The preview only shows up to 20 objects per type, such as Identity or Entitlement.

To retrieve the search results, the link to the report is under signedS3Url. This link will expire 1 hour after receiving the notification.

The report is in .csv format and compressed into .zip.

An example of the report looks like this:

Display Name,First Name,Last Name,Work Email,Created,Lifecycle State
Cloud Support,Cloud,Support,support@testmail.identitysoon.com,2019-11-14T15:39:43.513Z,
Cloud Supportone,Cloud,Supportone,support.one@testmail.identitysoon.com,2019-11-14T15:39:43.541Z,

# Subscribe to the Trigger

To subscribe to the Saved Search Event Trigger, make a POST call to /beta/trigger-subscriptions with the following headers and body:

Headers:

  • Authorization: Bearer <access_token>

Body:

{ 
   "triggerId":"idn:saved-search-complete",
   "type":"HTTP",
   "httpConfig":{ 
      "url":"https://urlOfTheExternalService.com",
   }
}

By default, your subscription will receive all Saved Searches. To only subscribe to certain Save Searches, consider using a filter:

$[?($.searchName == "Modified Activity")]

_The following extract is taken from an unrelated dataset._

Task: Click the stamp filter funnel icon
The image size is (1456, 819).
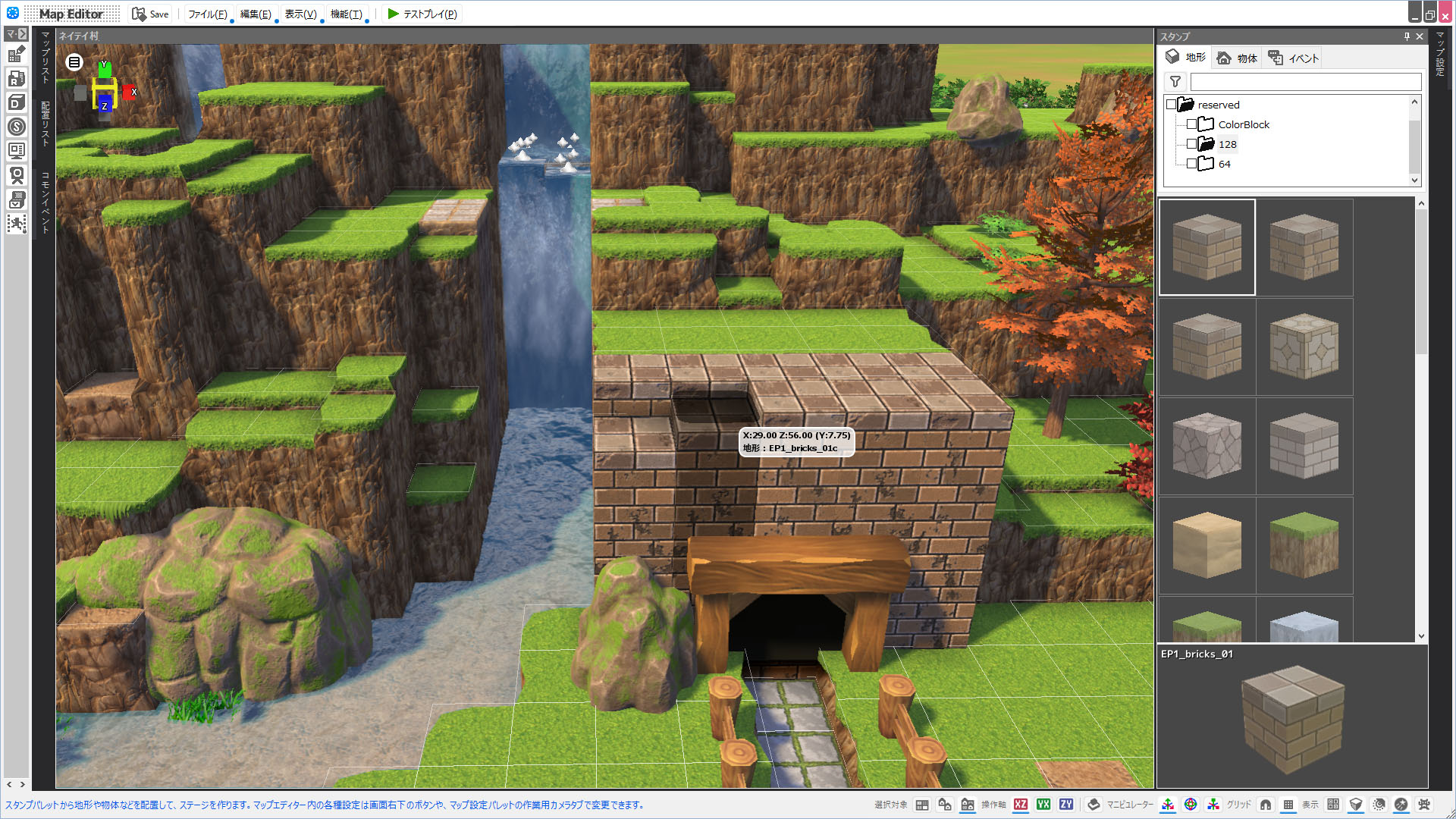Action: pos(1175,81)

Filters follow the Goessner JSON Path (opens new window).

# Testing Tools

  • webhook.site (opens new window) - This tool creates a temporary HTTP endpoint for you to verify that you are able to successfully subscribe to the Event Trigger. You can receive the event after an access request has been submitted. Copy the "unique URL" from webhook.site and use it in the url field of the POST body to /beta/trigger-subscriptions.
  • localhost.run - This tool creates an endpoint for a HTTP server running on your local machine.